▸ **MATERIAL TO PROCESS**:
────────────────────────────────────────

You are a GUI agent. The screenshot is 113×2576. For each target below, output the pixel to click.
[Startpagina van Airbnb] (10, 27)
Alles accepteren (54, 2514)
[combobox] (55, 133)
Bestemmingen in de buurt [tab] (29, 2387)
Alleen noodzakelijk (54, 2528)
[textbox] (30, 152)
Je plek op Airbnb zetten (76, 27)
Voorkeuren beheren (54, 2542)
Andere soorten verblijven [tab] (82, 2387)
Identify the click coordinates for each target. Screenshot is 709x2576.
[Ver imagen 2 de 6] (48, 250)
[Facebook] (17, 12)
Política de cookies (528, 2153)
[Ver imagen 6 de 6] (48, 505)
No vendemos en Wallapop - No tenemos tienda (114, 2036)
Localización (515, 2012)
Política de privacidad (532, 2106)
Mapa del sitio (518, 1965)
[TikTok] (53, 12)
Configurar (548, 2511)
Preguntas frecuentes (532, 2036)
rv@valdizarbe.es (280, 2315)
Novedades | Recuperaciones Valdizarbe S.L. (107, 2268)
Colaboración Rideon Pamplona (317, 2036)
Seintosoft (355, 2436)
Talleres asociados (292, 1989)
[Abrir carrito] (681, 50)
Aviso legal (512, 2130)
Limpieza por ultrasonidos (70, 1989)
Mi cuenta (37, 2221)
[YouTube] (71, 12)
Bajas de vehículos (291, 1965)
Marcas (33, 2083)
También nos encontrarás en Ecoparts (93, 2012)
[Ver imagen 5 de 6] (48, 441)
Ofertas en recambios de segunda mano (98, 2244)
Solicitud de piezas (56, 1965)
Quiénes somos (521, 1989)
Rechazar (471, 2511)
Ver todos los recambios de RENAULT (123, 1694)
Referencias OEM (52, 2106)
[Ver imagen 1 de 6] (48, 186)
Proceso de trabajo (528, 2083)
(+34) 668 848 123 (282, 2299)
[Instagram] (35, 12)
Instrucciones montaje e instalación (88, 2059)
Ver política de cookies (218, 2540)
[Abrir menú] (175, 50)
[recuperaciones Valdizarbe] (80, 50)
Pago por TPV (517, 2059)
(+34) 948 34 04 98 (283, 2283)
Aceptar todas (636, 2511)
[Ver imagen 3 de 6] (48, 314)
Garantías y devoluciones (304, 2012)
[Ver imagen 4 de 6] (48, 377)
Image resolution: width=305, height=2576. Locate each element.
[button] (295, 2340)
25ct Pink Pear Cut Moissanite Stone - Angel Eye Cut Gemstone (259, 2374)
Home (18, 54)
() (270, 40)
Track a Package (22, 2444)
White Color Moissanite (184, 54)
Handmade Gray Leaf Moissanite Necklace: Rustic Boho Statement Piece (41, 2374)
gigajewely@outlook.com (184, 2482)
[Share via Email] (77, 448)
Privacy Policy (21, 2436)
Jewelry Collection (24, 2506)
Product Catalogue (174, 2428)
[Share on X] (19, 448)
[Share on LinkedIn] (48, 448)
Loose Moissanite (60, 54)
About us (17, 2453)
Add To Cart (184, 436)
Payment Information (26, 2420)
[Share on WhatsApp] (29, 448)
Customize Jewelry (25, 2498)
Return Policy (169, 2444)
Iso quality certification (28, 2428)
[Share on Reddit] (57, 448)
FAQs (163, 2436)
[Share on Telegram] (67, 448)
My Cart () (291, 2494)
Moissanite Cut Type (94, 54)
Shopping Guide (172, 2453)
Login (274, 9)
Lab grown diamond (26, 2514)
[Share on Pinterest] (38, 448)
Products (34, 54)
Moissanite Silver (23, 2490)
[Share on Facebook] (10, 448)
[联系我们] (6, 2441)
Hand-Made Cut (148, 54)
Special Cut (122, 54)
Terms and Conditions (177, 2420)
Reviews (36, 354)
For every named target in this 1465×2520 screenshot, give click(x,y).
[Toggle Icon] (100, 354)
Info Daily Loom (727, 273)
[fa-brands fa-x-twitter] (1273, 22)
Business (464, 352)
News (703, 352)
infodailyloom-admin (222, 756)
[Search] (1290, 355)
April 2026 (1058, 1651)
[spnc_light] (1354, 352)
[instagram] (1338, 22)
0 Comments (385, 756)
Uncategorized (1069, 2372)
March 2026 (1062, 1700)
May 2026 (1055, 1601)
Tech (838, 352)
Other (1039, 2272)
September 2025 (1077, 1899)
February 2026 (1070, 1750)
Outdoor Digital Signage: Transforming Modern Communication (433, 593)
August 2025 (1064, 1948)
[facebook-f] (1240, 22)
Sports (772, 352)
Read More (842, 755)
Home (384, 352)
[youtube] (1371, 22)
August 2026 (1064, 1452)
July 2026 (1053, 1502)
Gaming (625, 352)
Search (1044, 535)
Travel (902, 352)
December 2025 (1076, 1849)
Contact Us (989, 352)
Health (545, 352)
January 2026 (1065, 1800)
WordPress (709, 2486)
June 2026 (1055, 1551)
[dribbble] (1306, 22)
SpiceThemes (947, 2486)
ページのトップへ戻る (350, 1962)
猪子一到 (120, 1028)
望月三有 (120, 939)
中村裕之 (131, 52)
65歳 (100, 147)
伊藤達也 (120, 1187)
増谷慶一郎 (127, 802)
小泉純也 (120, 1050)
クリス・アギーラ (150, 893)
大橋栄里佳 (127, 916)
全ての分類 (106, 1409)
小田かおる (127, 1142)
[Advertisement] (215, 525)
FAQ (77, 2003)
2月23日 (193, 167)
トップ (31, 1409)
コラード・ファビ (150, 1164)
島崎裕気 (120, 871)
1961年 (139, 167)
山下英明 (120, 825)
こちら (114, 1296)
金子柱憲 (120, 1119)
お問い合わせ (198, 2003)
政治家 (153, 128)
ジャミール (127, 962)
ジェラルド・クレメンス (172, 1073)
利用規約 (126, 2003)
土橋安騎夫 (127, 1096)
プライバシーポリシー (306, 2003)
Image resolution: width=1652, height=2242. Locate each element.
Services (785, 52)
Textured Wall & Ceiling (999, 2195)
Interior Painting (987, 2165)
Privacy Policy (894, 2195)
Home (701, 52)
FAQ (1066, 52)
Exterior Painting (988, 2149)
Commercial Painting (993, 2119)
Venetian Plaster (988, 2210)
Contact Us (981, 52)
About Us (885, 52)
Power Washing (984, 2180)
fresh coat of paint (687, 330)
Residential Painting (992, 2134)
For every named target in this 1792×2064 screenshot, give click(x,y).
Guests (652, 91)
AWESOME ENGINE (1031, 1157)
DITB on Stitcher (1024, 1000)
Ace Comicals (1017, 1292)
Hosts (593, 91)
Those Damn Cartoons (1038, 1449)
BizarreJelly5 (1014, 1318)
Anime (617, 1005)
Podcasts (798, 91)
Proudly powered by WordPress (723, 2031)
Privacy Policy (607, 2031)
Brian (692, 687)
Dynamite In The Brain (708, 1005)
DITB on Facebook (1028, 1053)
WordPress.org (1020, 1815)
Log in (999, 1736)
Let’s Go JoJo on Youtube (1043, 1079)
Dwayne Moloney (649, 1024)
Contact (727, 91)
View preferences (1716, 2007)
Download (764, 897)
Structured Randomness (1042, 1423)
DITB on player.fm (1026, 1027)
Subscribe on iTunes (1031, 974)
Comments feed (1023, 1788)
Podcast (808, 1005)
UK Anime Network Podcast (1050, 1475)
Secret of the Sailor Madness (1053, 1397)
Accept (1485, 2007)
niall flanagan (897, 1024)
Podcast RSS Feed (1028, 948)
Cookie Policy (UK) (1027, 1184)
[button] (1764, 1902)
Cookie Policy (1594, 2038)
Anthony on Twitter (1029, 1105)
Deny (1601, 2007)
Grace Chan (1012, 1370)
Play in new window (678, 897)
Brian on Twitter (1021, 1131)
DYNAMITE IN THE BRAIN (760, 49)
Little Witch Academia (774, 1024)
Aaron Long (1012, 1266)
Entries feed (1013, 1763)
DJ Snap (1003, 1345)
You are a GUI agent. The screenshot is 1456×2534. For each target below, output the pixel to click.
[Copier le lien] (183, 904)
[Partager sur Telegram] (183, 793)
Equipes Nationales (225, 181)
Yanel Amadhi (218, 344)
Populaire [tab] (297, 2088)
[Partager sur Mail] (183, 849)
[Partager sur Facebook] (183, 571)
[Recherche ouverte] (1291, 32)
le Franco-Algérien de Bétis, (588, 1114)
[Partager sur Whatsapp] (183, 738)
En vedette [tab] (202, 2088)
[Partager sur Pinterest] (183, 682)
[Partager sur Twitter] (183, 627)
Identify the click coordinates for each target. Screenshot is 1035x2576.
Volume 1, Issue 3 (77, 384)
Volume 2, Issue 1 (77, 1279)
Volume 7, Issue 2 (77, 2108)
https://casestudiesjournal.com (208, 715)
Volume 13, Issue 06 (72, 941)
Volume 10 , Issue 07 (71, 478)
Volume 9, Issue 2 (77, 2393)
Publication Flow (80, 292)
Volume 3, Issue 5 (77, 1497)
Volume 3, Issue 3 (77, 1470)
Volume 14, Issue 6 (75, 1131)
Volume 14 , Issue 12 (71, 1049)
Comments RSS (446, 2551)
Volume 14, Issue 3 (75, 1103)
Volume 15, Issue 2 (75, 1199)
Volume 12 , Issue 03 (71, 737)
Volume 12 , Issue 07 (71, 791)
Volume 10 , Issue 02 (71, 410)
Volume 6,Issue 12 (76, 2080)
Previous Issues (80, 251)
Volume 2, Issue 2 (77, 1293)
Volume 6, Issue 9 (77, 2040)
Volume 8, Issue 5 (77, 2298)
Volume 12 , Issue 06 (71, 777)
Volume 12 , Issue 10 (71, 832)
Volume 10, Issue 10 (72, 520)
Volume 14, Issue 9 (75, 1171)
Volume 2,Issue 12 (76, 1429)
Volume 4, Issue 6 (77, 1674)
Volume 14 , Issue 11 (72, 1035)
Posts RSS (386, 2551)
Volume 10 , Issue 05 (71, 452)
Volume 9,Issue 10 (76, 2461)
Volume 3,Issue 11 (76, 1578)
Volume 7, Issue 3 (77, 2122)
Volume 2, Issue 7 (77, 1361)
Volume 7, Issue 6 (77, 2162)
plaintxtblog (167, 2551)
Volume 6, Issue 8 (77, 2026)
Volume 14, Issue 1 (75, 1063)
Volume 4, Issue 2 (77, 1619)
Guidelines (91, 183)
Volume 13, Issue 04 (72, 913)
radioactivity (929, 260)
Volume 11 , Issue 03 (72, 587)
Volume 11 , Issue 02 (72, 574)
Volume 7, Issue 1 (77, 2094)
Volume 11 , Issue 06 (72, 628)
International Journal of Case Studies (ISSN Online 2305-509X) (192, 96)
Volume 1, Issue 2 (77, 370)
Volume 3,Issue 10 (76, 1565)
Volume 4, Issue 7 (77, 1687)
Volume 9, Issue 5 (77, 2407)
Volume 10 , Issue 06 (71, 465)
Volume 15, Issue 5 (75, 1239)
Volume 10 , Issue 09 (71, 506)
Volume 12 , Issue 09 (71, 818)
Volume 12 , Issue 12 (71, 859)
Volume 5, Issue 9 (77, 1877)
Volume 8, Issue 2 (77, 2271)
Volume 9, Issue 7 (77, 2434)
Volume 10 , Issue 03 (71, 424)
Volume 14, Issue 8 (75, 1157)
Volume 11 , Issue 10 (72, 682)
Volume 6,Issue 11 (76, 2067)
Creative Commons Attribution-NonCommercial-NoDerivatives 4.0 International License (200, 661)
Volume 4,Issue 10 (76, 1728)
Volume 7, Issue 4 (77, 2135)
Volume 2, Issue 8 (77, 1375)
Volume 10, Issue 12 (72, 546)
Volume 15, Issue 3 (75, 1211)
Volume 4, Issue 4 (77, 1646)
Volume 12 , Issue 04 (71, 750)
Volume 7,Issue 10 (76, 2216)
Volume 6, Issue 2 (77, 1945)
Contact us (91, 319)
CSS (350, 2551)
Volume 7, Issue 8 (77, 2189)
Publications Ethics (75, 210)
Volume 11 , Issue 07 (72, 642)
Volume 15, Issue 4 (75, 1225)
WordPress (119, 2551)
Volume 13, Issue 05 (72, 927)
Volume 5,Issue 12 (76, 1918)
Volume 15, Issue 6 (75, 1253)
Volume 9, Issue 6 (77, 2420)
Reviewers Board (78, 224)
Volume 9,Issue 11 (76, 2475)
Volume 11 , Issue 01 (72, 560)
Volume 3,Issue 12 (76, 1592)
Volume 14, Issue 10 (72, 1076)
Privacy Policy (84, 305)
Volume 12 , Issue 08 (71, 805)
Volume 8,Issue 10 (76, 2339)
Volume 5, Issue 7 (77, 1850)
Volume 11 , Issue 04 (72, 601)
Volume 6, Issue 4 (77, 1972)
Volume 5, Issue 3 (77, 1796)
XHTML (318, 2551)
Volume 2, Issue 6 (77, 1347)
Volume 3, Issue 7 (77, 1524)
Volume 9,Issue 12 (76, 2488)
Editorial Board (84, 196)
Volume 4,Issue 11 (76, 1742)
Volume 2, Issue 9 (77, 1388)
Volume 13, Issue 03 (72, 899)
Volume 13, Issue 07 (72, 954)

────────────────────────────────────────

▸ **AIM OF THE TASK**: Here the output must be the lines above from the line with "Travel (902, 352)" to the line with "プライバシーポリシー (306, 2003)", both included, duplicated word for word and nothing else.

▸ **RESPONSE FOR THIS EXERCISE**:
Travel (902, 352)
December 2025 (1076, 1849)
Contact Us (989, 352)
Health (545, 352)
January 2026 (1065, 1800)
WordPress (709, 2486)
June 2026 (1055, 1551)
[dribbble] (1306, 22)
SpiceThemes (947, 2486)
ページのトップへ戻る (350, 1962)
猪子一到 (120, 1028)
望月三有 (120, 939)
中村裕之 (131, 52)
65歳 (100, 147)
伊藤達也 (120, 1187)
増谷慶一郎 (127, 802)
小泉純也 (120, 1050)
クリス・アギーラ (150, 893)
大橋栄里佳 (127, 916)
全ての分類 (106, 1409)
小田かおる (127, 1142)
[Advertisement] (215, 525)
FAQ (77, 2003)
2月23日 (193, 167)
トップ (31, 1409)
コラード・ファビ (150, 1164)
島崎裕気 (120, 871)
1961年 (139, 167)
山下英明 (120, 825)
こちら (114, 1296)
金子柱憲 (120, 1119)
お問い合わせ (198, 2003)
政治家 (153, 128)
ジャミール (127, 962)
ジェラルド・クレメンス (172, 1073)
利用規約 (126, 2003)
土橋安騎夫 (127, 1096)
プライバシーポリシー (306, 2003)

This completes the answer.